**Provided material**
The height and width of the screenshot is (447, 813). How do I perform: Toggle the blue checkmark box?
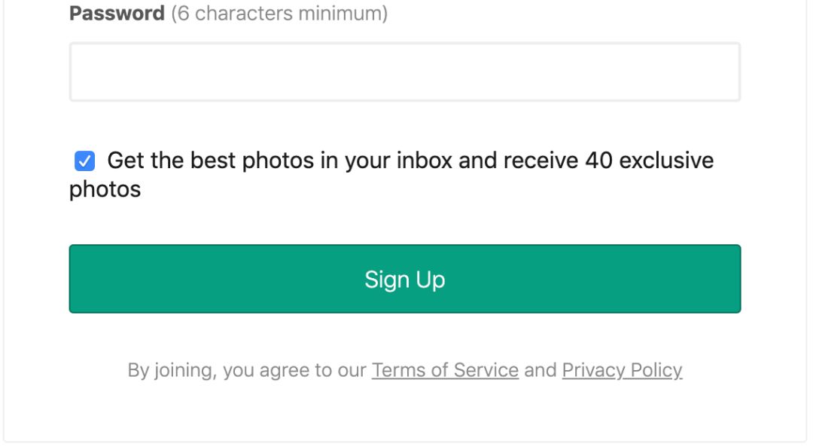[84, 161]
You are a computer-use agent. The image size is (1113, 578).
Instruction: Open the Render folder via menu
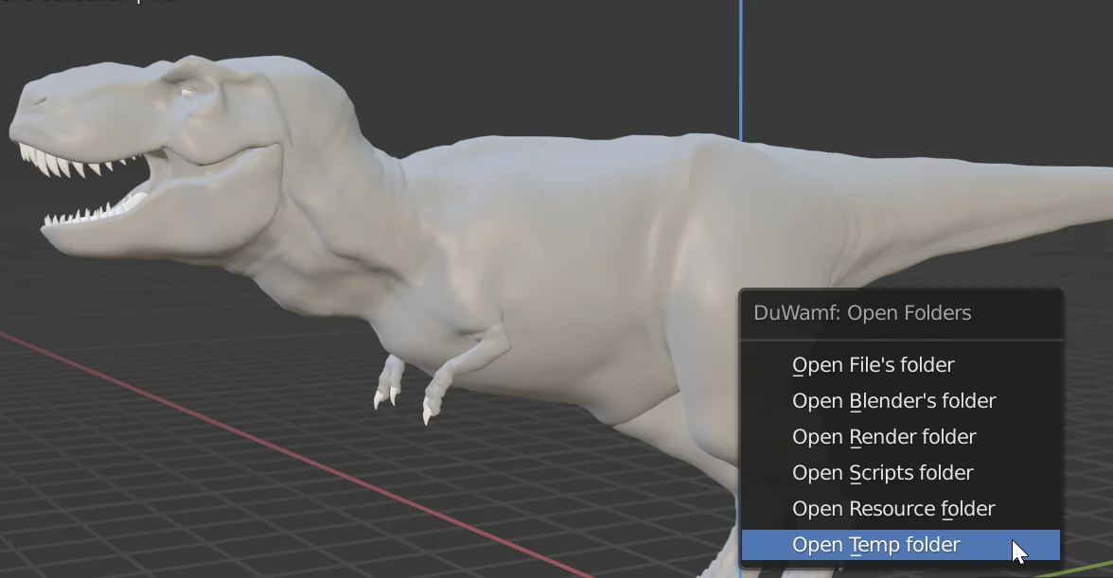coord(883,436)
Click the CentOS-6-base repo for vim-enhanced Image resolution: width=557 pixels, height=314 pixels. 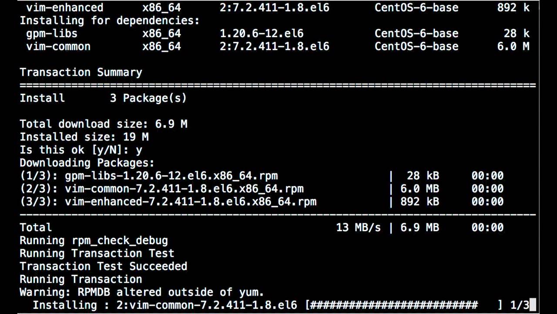coord(416,7)
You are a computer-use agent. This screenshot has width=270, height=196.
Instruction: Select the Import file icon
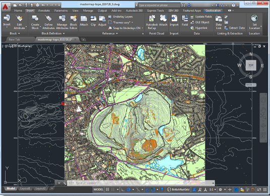coord(174,21)
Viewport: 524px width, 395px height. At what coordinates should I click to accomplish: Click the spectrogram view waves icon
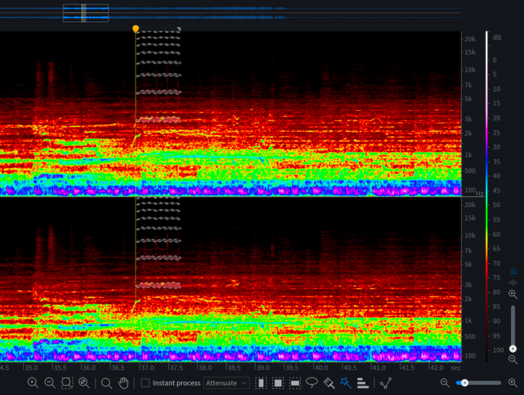tap(513, 271)
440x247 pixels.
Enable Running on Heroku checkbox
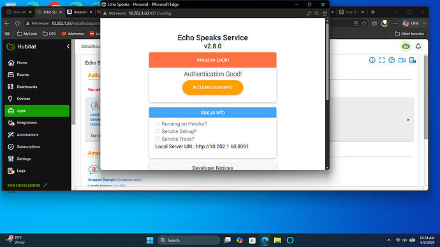[x=157, y=124]
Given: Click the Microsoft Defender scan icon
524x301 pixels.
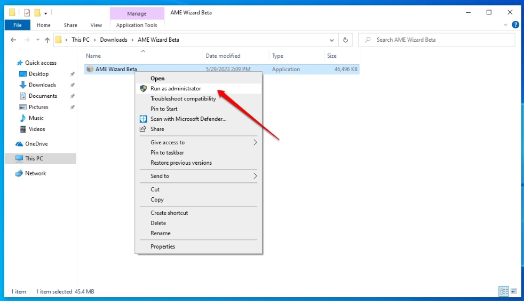Looking at the screenshot, I should 143,119.
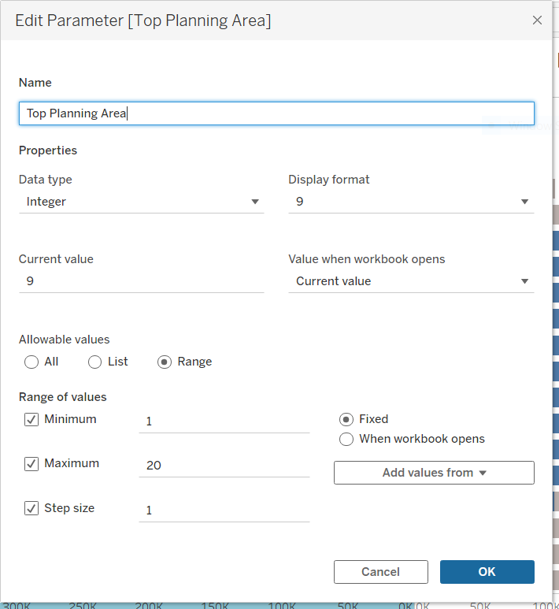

**Problem requirements**
Each line from the one holding "Viewport: 524px width, 395px" to the end of the records above must be copied exactly; the pictures must not be copied.

**Exercise answer**
Viewport: 524px width, 395px height. At what coordinates should I click to accomplish: Click the spectrogram view waves icon
tap(513, 271)
440x247 pixels.
Enable Running on Heroku checkbox
[x=157, y=124]
Given: Click the Microsoft Defender scan icon
524x301 pixels.
Looking at the screenshot, I should 143,119.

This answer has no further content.